In an article for Pajamas Media, Clayton Cramer argues how the idea that America is a "Christian Nation" has policy implications. In particular, he examines how a "Christian Nation" might deal with welfare.
Social conservatives argue that this is a Christian nation and that it is both appropriate and reasonable for the Christian majority to make laws that reflect its moral code. As social conservatives became more successful in gaining office and influence a few years back, liberals began to argue that if this was a Christian nation, didn’t Jesus call us to help the downtrodden and suffering?
Who’s right? They both are, but it seems that many liberals and social conservatives are missing some important history....
William Blackstone’s Commentaries on the Laws of England, the most popular law book in the American colonies when the Revolution started, listed the rights that every Englishman enjoyed because they were a gift from God — including the right to life. And this even applied to “an infant, even before his birth.” This included not simply protection from criminal attack, but also:
The law … furnishes him with every thing necessary for their support. For there is no man so indigent or wretched, but he may demand a supply sufficient for all the necessities of life, from the more opulent part of the community, by means of the several statutes enacted for the relief of the poor.

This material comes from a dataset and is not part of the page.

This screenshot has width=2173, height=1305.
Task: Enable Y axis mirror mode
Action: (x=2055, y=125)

Libertarians who want the government to not be in the business of caring for the poor are free to promote their beautiful theories all they want. But I would prefer if they emphasized that their position is not necessarily a conservative position. In spite of the best efforts of the ACLU, this is still predominantly a Christian nation. Yes, there are lazy people who take advantage of the welfare state (although it isn’t as easy as it used to be, since the 1995 reforms). But there are an awful lot of people who are dependent on the government because they have no choice in the matter. There are a fair number of single mothers out there trying to raise kids on their own because the father ran off, is sitting in prison, or is otherwise not being responsible.

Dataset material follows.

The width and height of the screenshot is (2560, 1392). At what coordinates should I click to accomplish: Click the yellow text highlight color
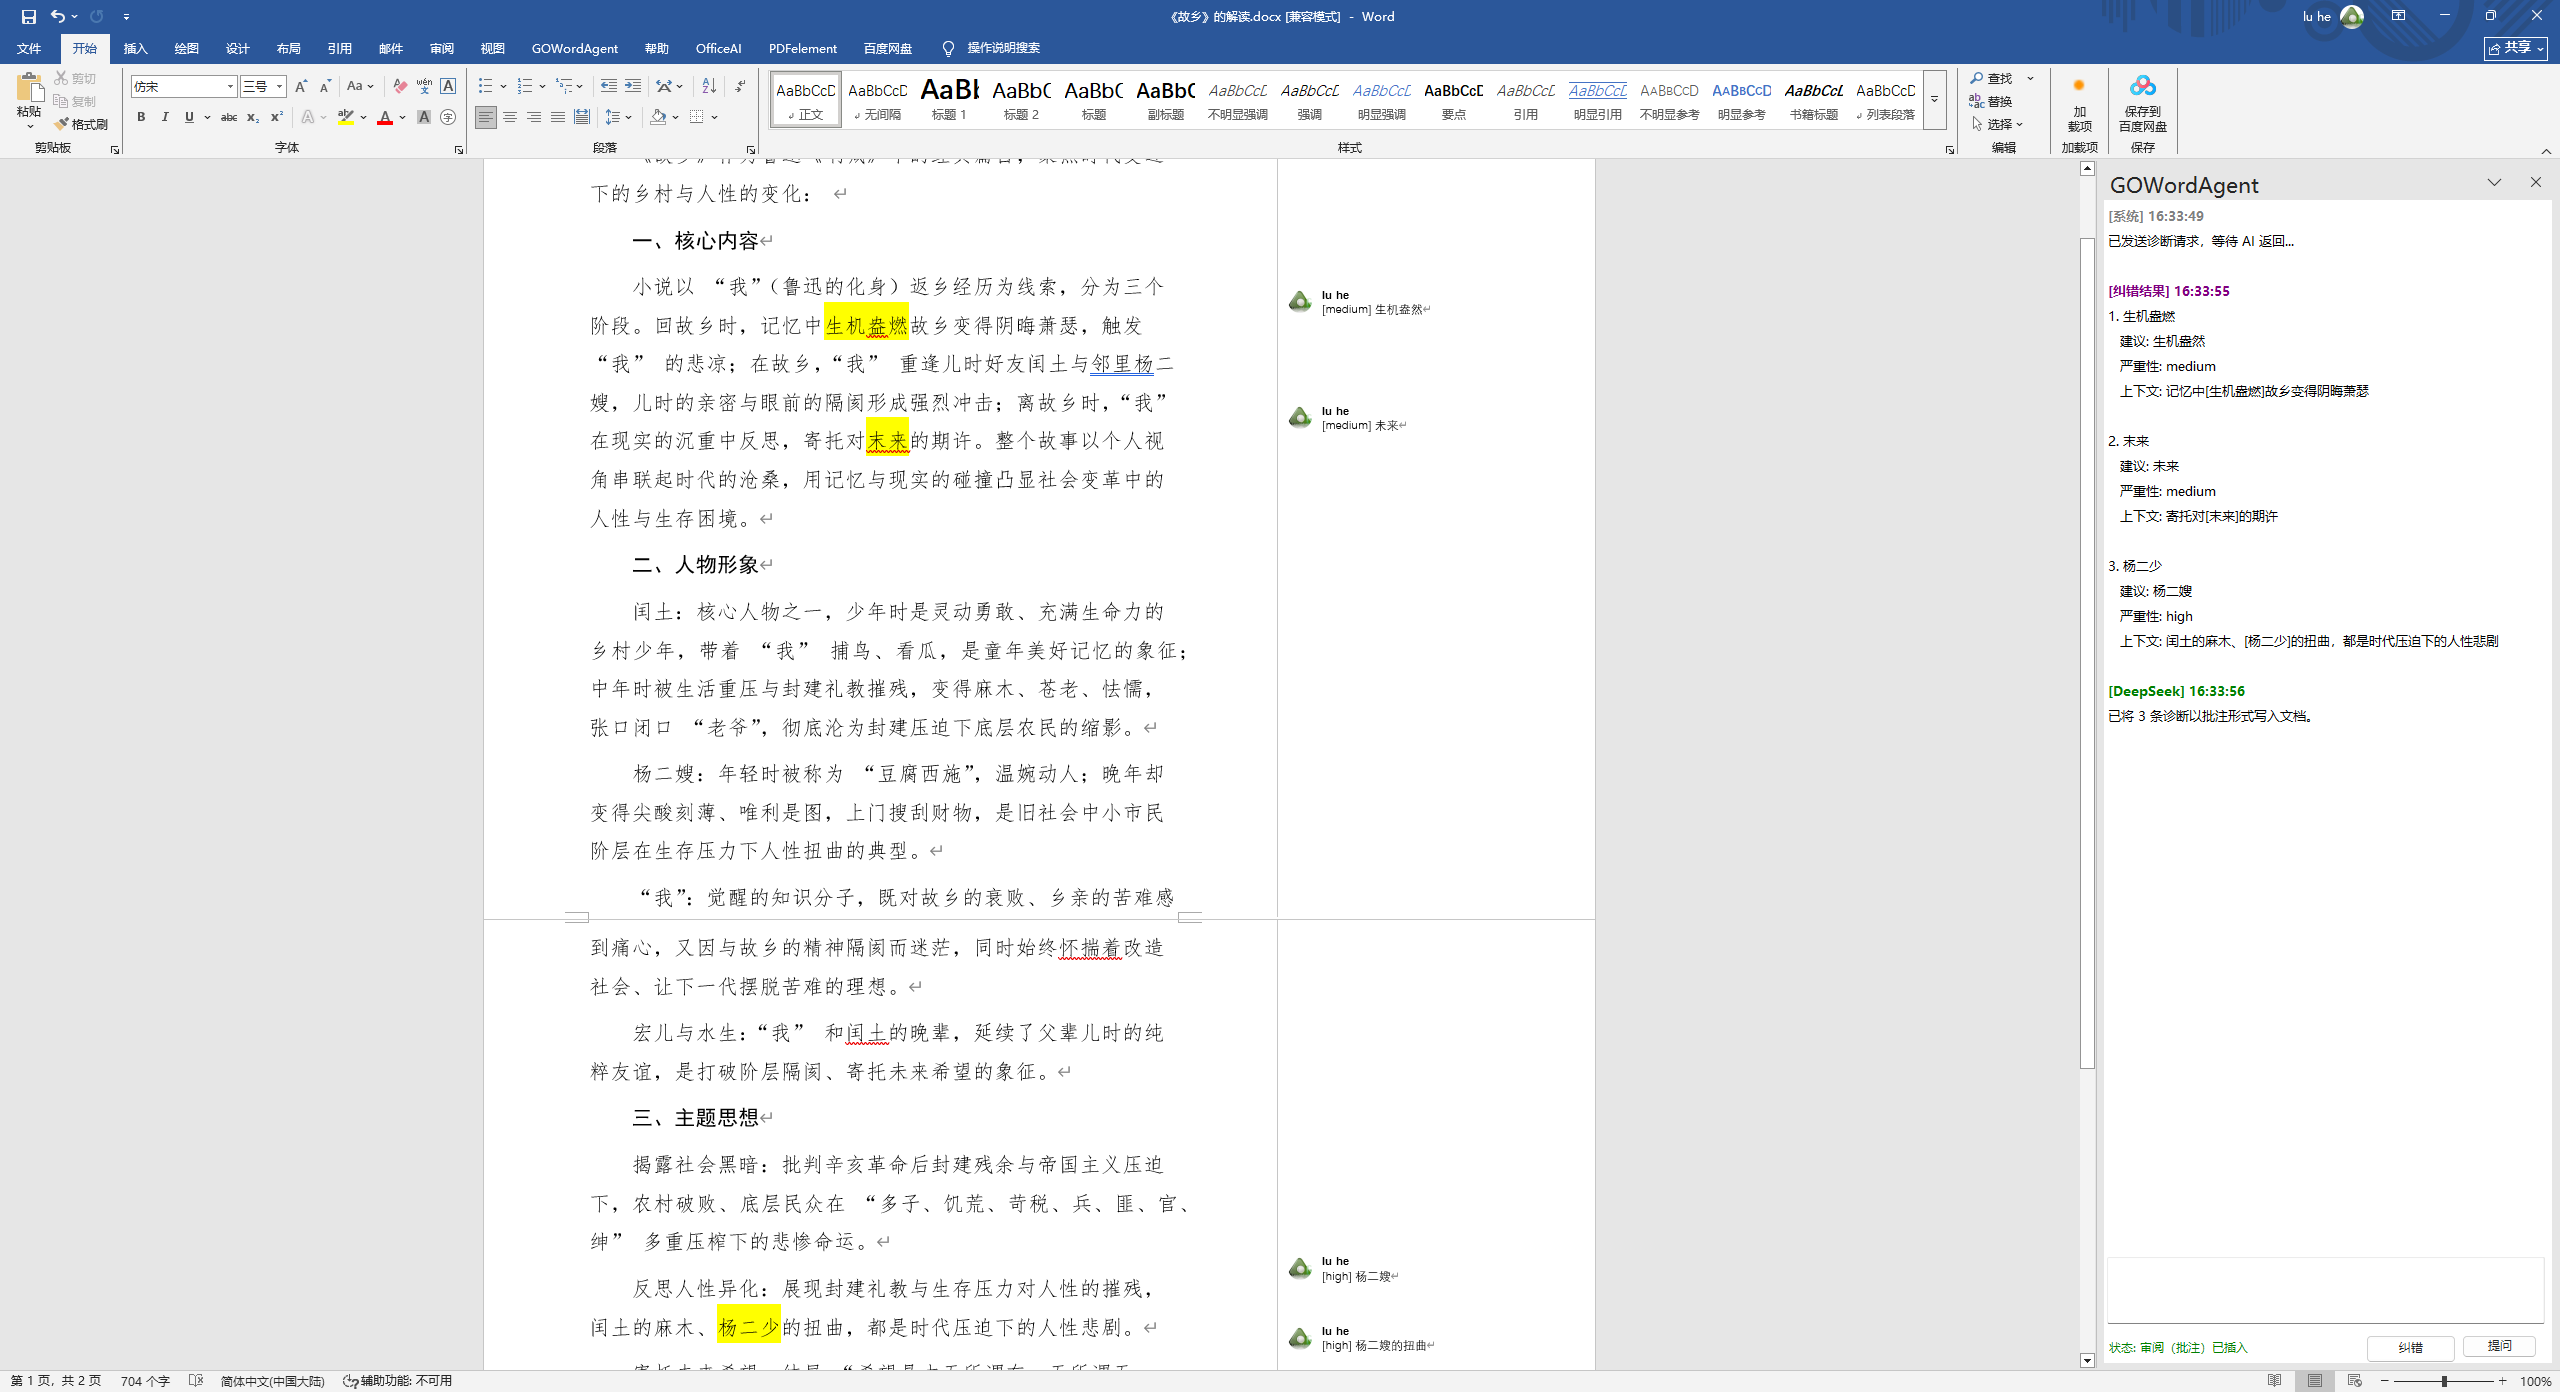pyautogui.click(x=346, y=117)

And yes, some of these single mothers made really bad choices that put them in these situations. This is why whatever system we come up with to help those in need must not incentivize bad behavior. Inevitably, we need a system that has enough discretion to punish destructive behavior and reward improvements in behavior....
As a libertarian who is more secular and less "Christian" than Mr. Cramer, I see, in the ideal, a lesser role for the state in providing welfare. That's one problem with libertarianism; we posit an ideal world, but the real world involves a huge Leviathan state. So the libertarian has to answer the question, in this second best world, what to do? And sometimes the first best libertarian policy can't be properly implemented with big government's existence. For instance, open borders is a first best world libertarian policy. But as Milton Friedman pointed out, it's not a good idea until and unless we abolish the welfare state. Certainly we can't provide socialized medicine with open borders.
Likewise with welfare, ideally the state will tax us a Hell of a lot less (perhaps not at all) and that will permit private charities to play the role of government bureaucrats and social workers. But given our massive government debt, I don't see a libertarian tax world coming any time soon unless the state declares bankruptcy and sells its assets (what Murray Rothbard wanted; he believed debt holders might get paid more than you think by a bankrupt US government once they sell all the valuable real estate they own in Washington, DC and Alexandria, Virginia).
I don't know how to properly deal with welfare policy in a world where libertarian idealism is not a viable option. I DO believe that private charities, many of them religious and conservative Christians, would do a much better job at implementing a safety net than government bureaucrats and social workers.